Anular o acordo de leniência por inteiro poderia beneficiar a Odebrecht, agora batizada de Novonor, que está em recuperação judicial, com dívida próxima a 100 bilhões e dificuldade de honrar as prestações combinadas com o MPF. Isso resultaria em um impasse: o que fazer com os milhões que a empreiteira já devolveu aos cofres públicos? A previsão feita por quem acompanha o caso de perto é que o acordo de leniência será mantido, por interesse do Ministério Público e da União no que se refere ao dinheiro a ser devolvido, mas todas as provas originadas dele serão declaradas nulas. “O que a União ganharia anulando a leniência? Nada. E ainda abriria uma brecha para a Odebrecht não querer pagar as multas”, disse a Crusoé uma fonte próxima à empreiteira. A aposta nos bastidores é que a anulação das provas será feita de forma global, em efeito cascata, beneficiando não apenas Lula e Walter Faria, mas todos os delatados pela empreiteira. A decisão seria sacramentada depois das eleições, quando se projeta um cenário político menos conturbado. “O que está acontecendo é uma verdadeira garimpagem para passar uma borracha em tudo e tentar apagar a História”, resume um experiente procurador da República.

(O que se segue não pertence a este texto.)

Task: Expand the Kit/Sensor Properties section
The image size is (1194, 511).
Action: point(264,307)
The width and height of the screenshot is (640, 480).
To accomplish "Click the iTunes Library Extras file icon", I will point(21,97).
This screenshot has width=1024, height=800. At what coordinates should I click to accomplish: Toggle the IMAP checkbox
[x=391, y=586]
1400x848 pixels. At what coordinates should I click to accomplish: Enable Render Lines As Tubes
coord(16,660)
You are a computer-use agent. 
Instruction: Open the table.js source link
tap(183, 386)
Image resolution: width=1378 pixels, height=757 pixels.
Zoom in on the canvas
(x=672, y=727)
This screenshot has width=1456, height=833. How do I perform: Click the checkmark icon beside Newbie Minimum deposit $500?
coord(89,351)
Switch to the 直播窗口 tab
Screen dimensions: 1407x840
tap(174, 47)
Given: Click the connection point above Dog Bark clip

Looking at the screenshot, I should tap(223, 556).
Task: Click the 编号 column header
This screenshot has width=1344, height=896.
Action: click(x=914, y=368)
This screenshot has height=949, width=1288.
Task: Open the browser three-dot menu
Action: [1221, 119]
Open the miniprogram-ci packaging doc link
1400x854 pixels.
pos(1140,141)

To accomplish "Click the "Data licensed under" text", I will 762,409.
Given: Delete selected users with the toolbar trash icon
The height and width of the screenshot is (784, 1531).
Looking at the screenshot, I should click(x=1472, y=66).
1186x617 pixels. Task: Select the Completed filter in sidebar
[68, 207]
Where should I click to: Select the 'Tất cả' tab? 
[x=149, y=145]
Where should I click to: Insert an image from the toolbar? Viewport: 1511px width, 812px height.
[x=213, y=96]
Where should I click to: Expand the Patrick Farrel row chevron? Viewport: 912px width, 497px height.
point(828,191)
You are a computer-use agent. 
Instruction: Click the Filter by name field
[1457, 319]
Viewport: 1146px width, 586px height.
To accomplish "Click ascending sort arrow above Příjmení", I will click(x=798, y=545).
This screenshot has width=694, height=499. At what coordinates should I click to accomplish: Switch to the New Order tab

Não faz quatro anos que um perito da Polícia Federal que se debruçou sobre os arquivos secretos da Odebrecht sugeriu que o engenhoso setor de propinas da empreiteira virasse peça de museu, para que os brasileiros jamais se esquecessem do esquema de corrupção que assolou o país. Era 2018 e, assim como o perito federal, milhares de brasileiros acreditavam que seria possível vencer a guerra contra a corrupção. Hoje, quem combateu do outro lado é que está sendo aniquilado.